Applied AI ·
Local LLMs and the NDA problem
Why the default cloud-API answer is wrong for almost every operator I have worked with — and what is now possible on a laptop.
The default architecture for an “AI-enabled” engineering tool, as proposed by ninety percent of vendors, sends client documents to a cloud API. For most operators in the Middle East — and a lot of operators elsewhere — that architecture is unshippable. The legal review never finishes. The procurement loop never starts. The project moves on without the tool.
I have lost count of the number of digital-transformation pitches I have watched die at the point where someone in the room says: “And the documents go where?”
The architecture that ships is the opposite. The model lives on the engineer’s laptop. The document never leaves the laptop. The output never leaves the laptop. There is no API key, no egress, no telemetry, no vendor terms of service. The legal review is one paragraph long: this tool runs locally, no data is transmitted.
This used to be impossible. It is no longer impossible. A small open-weight model, quantised, fits on a current-generation laptop. For the narrow tasks that actually matter in EPC project work — structured extraction, classification, schema-fill, retrieval-grounded answers — that model is more than enough.
What you give up is the bleeding edge. A frontier-class model in the cloud will write better prose, reason over longer chains, do more clever multi-step inference. None of that matters for the workflows I am building tools for. The job is reliable, structured output against a known schema. The job is the same dictation a human estimator already does. A small local model does that as well as any frontier model — better, actually, because you can fine-tune it on your own data without exposing the data.
What you gain is everything else. Compliance is solved at the architecture level, not at the policy level. Cost is fixed, not metered. Latency is predictable. The tool works on a flight, in a remote site office, behind a corporate firewall that blocks the cloud. The engineer never has to ask permission to use it.
The pattern that works:
Start narrow. Pick one bottleneck — scope extraction, deliverable status parsing, change-order classification, risk-register categorisation. Build the tool for that one bottleneck. Ship it on the laptops that already exist. Resist the urge to expand into a “platform.”

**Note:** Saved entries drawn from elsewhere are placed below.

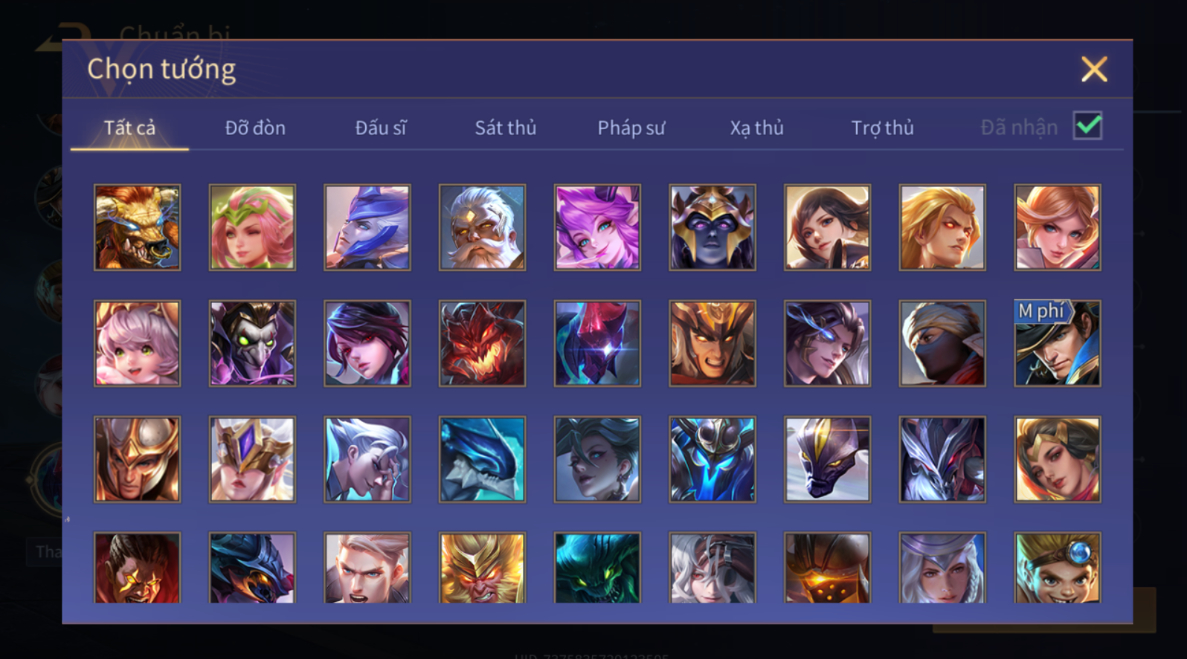Pick the goggle-wearing grinning boy hero
The width and height of the screenshot is (1187, 659).
coord(1058,567)
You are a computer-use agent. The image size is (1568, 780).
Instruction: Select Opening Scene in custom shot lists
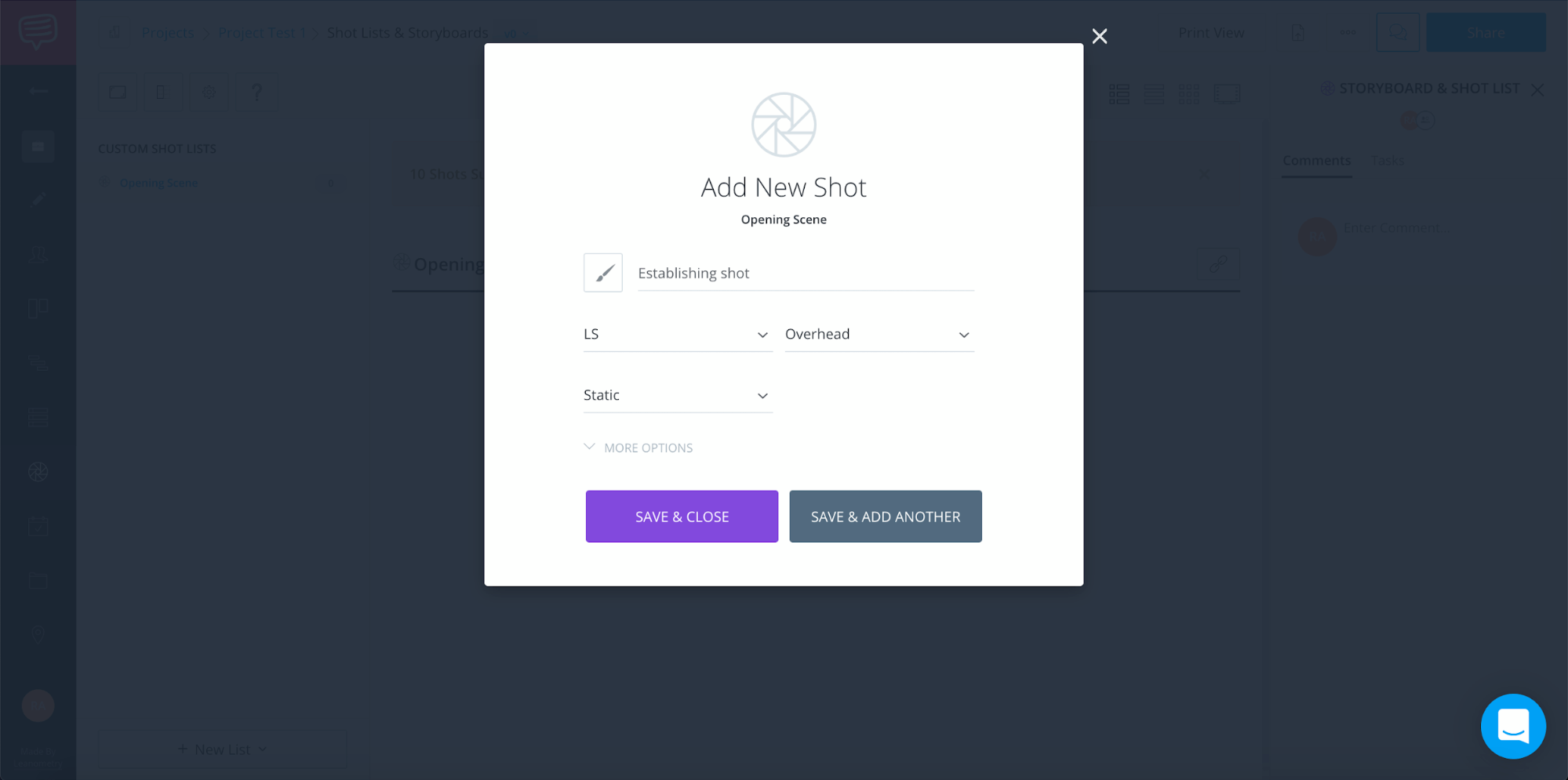point(158,183)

Use a small model. Seven billion parameters is plenty. Anything bigger is showing off.
Treat the model as a typist, not an oracle. The model fills a schema. The engineer reads the result. The judgement does not move.
Audit everything. Every value the model emits gets a citation back to the source. Every output is validated against the schema. Every run is logged with the input hash, the model version, the schema version, and the output hash. When the legal team asks how this works, the answer is one paragraph and a log file.
There is a class of tooling here that almost no vendor is selling and almost every operator needs. The reason no vendor is selling it is structural: a local-only tool is a one-time license, not a SaaS subscription. The economics of the SaaS layer are exactly why the SaaS layer is the wrong default for this workload.
Build narrow, ship local, audit everything. That is the playbook. Anything else does not survive contact with a serious operator’s legal team.